Raw data.
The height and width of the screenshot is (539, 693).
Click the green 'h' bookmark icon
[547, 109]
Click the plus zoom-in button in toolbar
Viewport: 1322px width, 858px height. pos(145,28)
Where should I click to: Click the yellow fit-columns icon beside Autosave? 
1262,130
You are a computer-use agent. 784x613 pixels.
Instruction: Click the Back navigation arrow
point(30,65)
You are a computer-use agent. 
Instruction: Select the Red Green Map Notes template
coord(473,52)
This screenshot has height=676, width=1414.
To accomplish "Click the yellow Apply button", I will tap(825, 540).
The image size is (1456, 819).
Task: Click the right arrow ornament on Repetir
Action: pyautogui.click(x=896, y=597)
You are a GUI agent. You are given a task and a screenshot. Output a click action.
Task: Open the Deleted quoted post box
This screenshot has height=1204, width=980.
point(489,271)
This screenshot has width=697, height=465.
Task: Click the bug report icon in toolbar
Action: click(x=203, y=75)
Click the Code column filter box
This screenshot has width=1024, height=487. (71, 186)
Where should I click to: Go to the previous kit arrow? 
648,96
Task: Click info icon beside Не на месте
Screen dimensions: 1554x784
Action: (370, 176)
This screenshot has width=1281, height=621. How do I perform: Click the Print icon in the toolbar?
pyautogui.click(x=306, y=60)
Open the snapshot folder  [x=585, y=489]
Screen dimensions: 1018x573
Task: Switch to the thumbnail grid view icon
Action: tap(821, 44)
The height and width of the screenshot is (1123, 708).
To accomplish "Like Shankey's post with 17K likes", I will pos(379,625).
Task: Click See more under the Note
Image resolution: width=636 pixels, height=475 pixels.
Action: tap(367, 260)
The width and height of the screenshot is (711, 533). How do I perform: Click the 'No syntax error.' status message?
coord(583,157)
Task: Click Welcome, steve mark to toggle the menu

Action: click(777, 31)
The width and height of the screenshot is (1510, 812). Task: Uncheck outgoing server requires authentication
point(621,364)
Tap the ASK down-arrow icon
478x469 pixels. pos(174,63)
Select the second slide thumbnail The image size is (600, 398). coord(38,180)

Work item. The records above should be returned exactly.

Written answer.
The height and width of the screenshot is (539, 693).
Click the green 'h' bookmark icon
[547, 109]
Click the plus zoom-in button in toolbar
Viewport: 1322px width, 858px height. pos(145,28)
Where should I click to: Click the yellow fit-columns icon beside Autosave? 
1262,130
You are a computer-use agent. 784x613 pixels.
Instruction: Click the Back navigation arrow
point(30,65)
You are a computer-use agent. 
Instruction: Select the Red Green Map Notes template
coord(473,52)
This screenshot has height=676, width=1414.
To accomplish "Click the yellow Apply button", I will tap(825, 540).
The image size is (1456, 819).
Task: Click the right arrow ornament on Repetir
Action: pyautogui.click(x=896, y=597)
You are a GUI agent. You are given a task and a screenshot. Output a click action.
Task: Open the Deleted quoted post box
This screenshot has height=1204, width=980.
point(489,271)
This screenshot has width=697, height=465.
Task: Click the bug report icon in toolbar
Action: click(x=203, y=75)
Click the Code column filter box
This screenshot has width=1024, height=487. (71, 186)
Where should I click to: Go to the previous kit arrow? 
648,96
Task: Click info icon beside Не на месте
Screen dimensions: 1554x784
Action: (370, 176)
This screenshot has width=1281, height=621. How do I perform: Click the Print icon in the toolbar?
pyautogui.click(x=306, y=60)
Open the snapshot folder  [x=585, y=489]
Screen dimensions: 1018x573
Task: Switch to the thumbnail grid view icon
Action: tap(821, 44)
The height and width of the screenshot is (1123, 708).
To accomplish "Like Shankey's post with 17K likes", I will pos(379,625).
Task: Click See more under the Note
Image resolution: width=636 pixels, height=475 pixels.
Action: tap(367, 260)
The width and height of the screenshot is (711, 533). How do I perform: Click the 'No syntax error.' status message?
coord(583,157)
Task: Click Welcome, steve mark to toggle the menu

Action: click(777, 31)
The width and height of the screenshot is (1510, 812). Task: Uncheck outgoing server requires authentication
point(621,364)
Tap the ASK down-arrow icon
478x469 pixels. pos(174,63)
Select the second slide thumbnail The image size is (600, 398). coord(38,180)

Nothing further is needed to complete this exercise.